Klozapin-Amisülpirid kombinasyonu ile tedavi sırasında hiponatremi: şüpheli bir ilişki ve doz azaltımı ile düzelme
1Adıyaman Üniversitesi, Tıp Fakültesi, Psikiyatri Anabilim Dalı, Adıyaman - Türkiye
2Adıyaman Üniversitesi Eğitim ve Araştırma Hastanesi, Psikiyatri Kliniği, Adıyaman - Türkiye
Dusunen Adam The Journal of Psychiatry and Neurological Sciences 2019; 2(32): 171-174 DOI: 10.14744/DAJPNS.2019.00024

Klozapin, tedaviye dirençli şizofrenide etkinliği olan tek antipsikotiktir, ancak bazı durumlarda etkinliği sınırlıdır. Etkinliğini arttırmak için sıklıkla başka bir antipsikotik ile güçlendirilir. Klozapinin sahip olduğu reseptör profili nedeniyle ciddi yan etkileri vardır. Bu yüzden, klozapine eklenecek ikinci antipsikotiğin bu yan etkilere neden olma ihtimali daha az olmalıdır. Amisülpirid, klozapin ekleme tedavisi için uygun bir ilaç olabilir.
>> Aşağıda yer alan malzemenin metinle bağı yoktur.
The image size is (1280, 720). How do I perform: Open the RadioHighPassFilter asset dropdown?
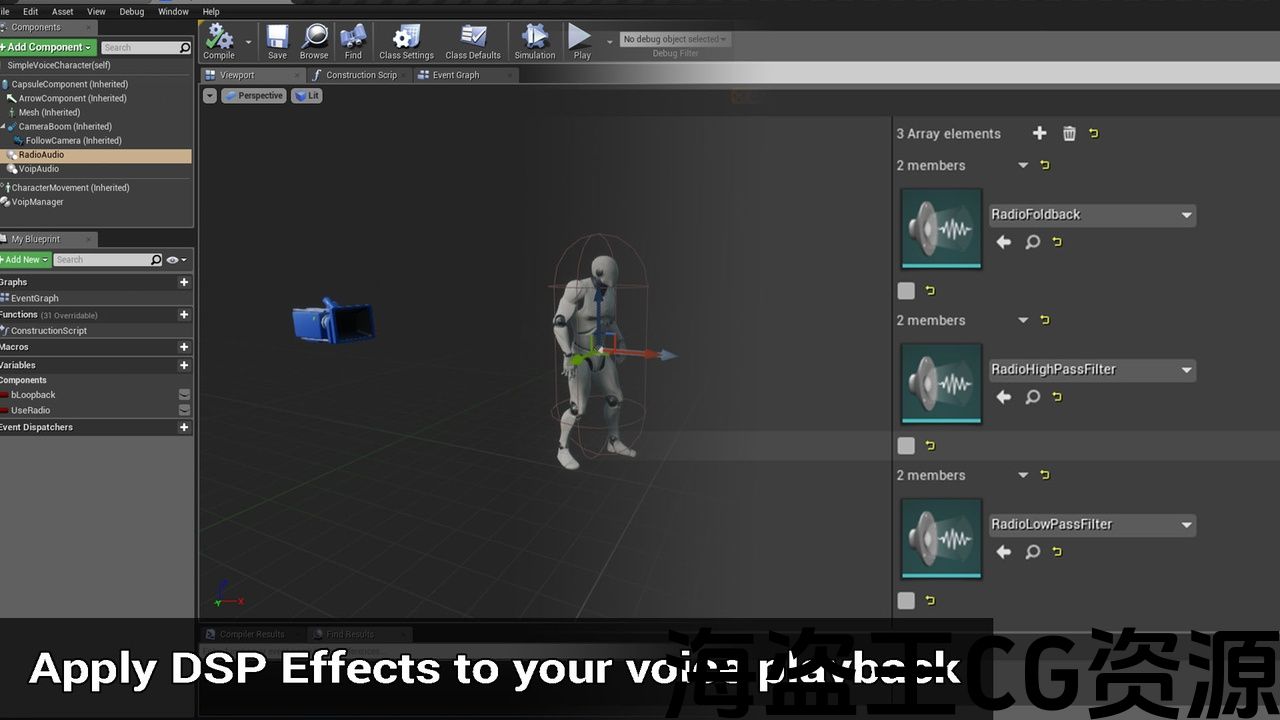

Fakat, bu kombinasyondan dolayı da yan etkiler ortaya çıkabilir. Bu yazıda, amisülpiridin klozapine eklenmesi sonrasında hiponatremi gelişen şizofreni tanılı 31 yaşındaki erkek hastada, ilaç dozlarının azaltılması ile hiponatreminin düzeldiğini bildirdik. Ölümcül olmayan veya destekleyici tedavilerle kontrol altına alınabilecek yan etki durumlarında, doz azaltımı ilacı kesmekten daha faydalı olabilir. Sonuç olarak, tedaviye dirençli şizofrenide klozapin ve amisulprid kombinasyonunu değiştirmekte acele etmemeliyiz.